Further we now know how easy it is for stories to quickly evolve out of nothing but culture and belief. Think of the mythology surrounding the Roswell incident – the crash of what was likely just a balloon with a reflector dish has turned into a crashed spaceship, alien autopsy, and a massive government cover up. This is in a world with photographs, video, and newspapers. Imagine how easy it would have been for myths to spread in a culture that was pre-scientific, where most people were not literate, and where accurate recording of information were scarce.
Another compelling argument that Tarico touches upon but others have more fully developed is that Christian mythology did not emerge from nowhere. The basic elements of the myth all existed for centuries in that part of the world. As I discussed previously, prior myths differed in exact details, but the main themes were all present. Horus and Mithras, for example, were also miraculously conceived or born, were half god- half man, and were saviors who had to make an extreme sacrifice. l
In the end we are left with, I think, two main conclusions. The first is that we simply do not know if Jesus was an actual person who existed. The evidence for a historical Jesus is thin, but there is no specific evidence refuting his existence.
The second conclusion, however, is that it doesn’t really matter. Even if a prophet named Jesus lived at that time and some of Christian mythology is based on his life, the core of Christian mythology is not. As Tarico argues, any actual history is muddled by mythology.
It’s possible that details from multiple individuals were merged into the Jesus myth. This is also a common phenomenon, and it would be amazing if this didn’t happen. Stories tend to attach themselves to more famous people. Quotes, for example, are credited to Mark Twain that were actually said by less well-known people.
So once a dominant savior mythology emerged, actual incidents from the lives of other prophets would have attached themselves to this myth. More significantly, the standard savior myth that already existed in the culture would have merged with any stories based in reality. In the end the story of Jesus is almost entirely myth, and any tendril of reality is both minor and impossible to prove.
I think that the Santa Claus myth is a good analogy. There may have been historical characters whose lives inspired elements of Santa Claus, but the modern Santa Claus canon is entirely fiction. The only difference here is that there is no Santa Claus religion.
Another way to look at the Jesus question is this – did the story of Jesus evolve like a work of history or a work of fiction? I would argue it greatly resembles a work of fiction, with a multitude of conflicting details surrounding the core of a story which follows an already popular mythology. Eventually an official canon evolves, but this canon is largely arbitrary – just those in authority deciding on what elements of the story they will say are official, and discarding the rest.
Another analogy might be the Arthurian legend. King Arthur probably did not exist, and the level of evidence for him is about the same as for the historical Jesus. Again, the main difference being that the main canon of the King Arthur legend was presented as fiction, not as a gospel of faith.
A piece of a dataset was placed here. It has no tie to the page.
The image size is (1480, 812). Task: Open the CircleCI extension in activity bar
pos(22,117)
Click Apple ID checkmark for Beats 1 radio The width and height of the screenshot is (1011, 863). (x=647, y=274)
One final thought is that there is a lot of hindsight bias when thinking about current beliefs and religions. There were countless myths and religions throughout history, and most of them faded away. Those that survived to become major religions today might, in hindsight, seem to have been inevitable. In all likelihood, however, they were just lucky. Out of a confusing mess of religious beliefs, some emerged as dominant mostly by chance. Even within those religions, differing sects and competing canons also existed with those surviving getting to write (and purge) the history.
It is entirely possible that early Christians could have chosen a different canon, and today the faithful might think that the Gospel of Judas is the word of God.